Danske Bank ditches CEO candidate after regulator rejection

COPENHAGEN (Reuters) – Danske Bank (DANSKE.CO), reeling from a money laundering scandal, suffered another setback on Wednesday when the Danish financial regulator rejected its candidate for chief executive on the grounds that he lacked sufficient experience.

FILE PHOTO: General view of the Danske Bank building in Copenhagen, Denmark, September 27, 2018. REUTERS/Jacob Gronholt-Pedersen/File Photo

Denmark’s largest bank is looking for a new leader after Thomas Borgen was ousted last month as the group struggles to deal with a money laundering scandal.

FILE PHOTO: Danske Bank sign is seen on a building in Copenhagen, Denmark, September 27, 2018. REUTERS/Jacob Gronholt-Pedersen/File Photo

Danske’s board had asked the financial watchdog for its approval of Jacob Aarup-Andersen, 40. Aarup-Andersen joined Danske in 2016 from Danica Pension and has held the post of head of wealth management since May this year.

While the regulator found he was “well qualified in many areas”, it added “longer experience, including within certain of Danske Bank’s business areas, is needed,” the bank said.

“The Board of Directors unanimously backed Jacob Aarup-Andersen as new CEO, knowing full well that longer experience in certain areas would have been desirable,” said Chairman Ole Andersen in a statement, adding that the board was now in dialogue with other potential candidates.

Jesper Nielsen, who was the head of Danske Bank’s domestic banking business, will stay on as interim CEO.

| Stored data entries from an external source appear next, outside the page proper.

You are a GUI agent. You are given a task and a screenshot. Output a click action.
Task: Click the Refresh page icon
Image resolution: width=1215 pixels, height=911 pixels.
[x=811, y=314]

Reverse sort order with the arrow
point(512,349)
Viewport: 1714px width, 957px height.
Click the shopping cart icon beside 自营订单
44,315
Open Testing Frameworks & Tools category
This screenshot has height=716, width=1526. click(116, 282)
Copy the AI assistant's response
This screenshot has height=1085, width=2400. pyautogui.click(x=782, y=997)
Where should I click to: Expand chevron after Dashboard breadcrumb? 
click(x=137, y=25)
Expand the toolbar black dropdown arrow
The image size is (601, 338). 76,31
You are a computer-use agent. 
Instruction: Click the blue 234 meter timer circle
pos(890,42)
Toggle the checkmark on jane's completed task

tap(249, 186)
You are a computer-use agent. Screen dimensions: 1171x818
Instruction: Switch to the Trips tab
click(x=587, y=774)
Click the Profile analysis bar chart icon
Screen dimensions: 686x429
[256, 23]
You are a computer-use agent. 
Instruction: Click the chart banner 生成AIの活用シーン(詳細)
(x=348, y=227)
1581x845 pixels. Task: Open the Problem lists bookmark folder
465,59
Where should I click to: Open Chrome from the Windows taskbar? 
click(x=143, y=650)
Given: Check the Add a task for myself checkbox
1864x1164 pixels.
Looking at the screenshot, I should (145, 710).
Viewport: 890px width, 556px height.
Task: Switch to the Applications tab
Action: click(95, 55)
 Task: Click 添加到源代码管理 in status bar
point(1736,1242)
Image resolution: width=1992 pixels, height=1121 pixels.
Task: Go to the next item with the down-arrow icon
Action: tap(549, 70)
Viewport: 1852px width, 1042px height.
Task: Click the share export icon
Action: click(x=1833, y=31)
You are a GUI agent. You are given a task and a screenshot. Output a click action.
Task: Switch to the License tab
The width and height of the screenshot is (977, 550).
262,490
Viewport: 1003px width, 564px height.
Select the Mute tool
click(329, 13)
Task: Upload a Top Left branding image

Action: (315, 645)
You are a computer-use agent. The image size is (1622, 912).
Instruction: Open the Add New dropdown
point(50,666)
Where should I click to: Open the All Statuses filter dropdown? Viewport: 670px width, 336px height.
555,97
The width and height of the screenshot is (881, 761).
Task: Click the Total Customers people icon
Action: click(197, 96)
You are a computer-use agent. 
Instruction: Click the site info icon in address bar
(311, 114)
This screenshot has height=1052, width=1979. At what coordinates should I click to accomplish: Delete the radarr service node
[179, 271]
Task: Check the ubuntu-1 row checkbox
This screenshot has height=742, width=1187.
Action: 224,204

Other names mentioned by analysts and media outlets as possible candidates are the CEO of Danish mortgage lender Nykredit, Michael Rasmussen, the head of European Fixed Income and Commodities at Morgan Stanley (MS.N) Jakob Horder, and Annika Falkengren who is the former CEO of Swedish bank SEB (SEBa.ST) and a partner in Swiss bank Lombard Odier.

Former CEO Borgen quit after an internal inquiry found that payments totaling 200 billion euros ($231 billion), many of which Danske Bank said were suspicious, had been moved through its Estonian branch between 2007 and 2015.

Danske Bank shares hit a four-year low this month after the bank said it faced a U.S. criminal investigation into the case.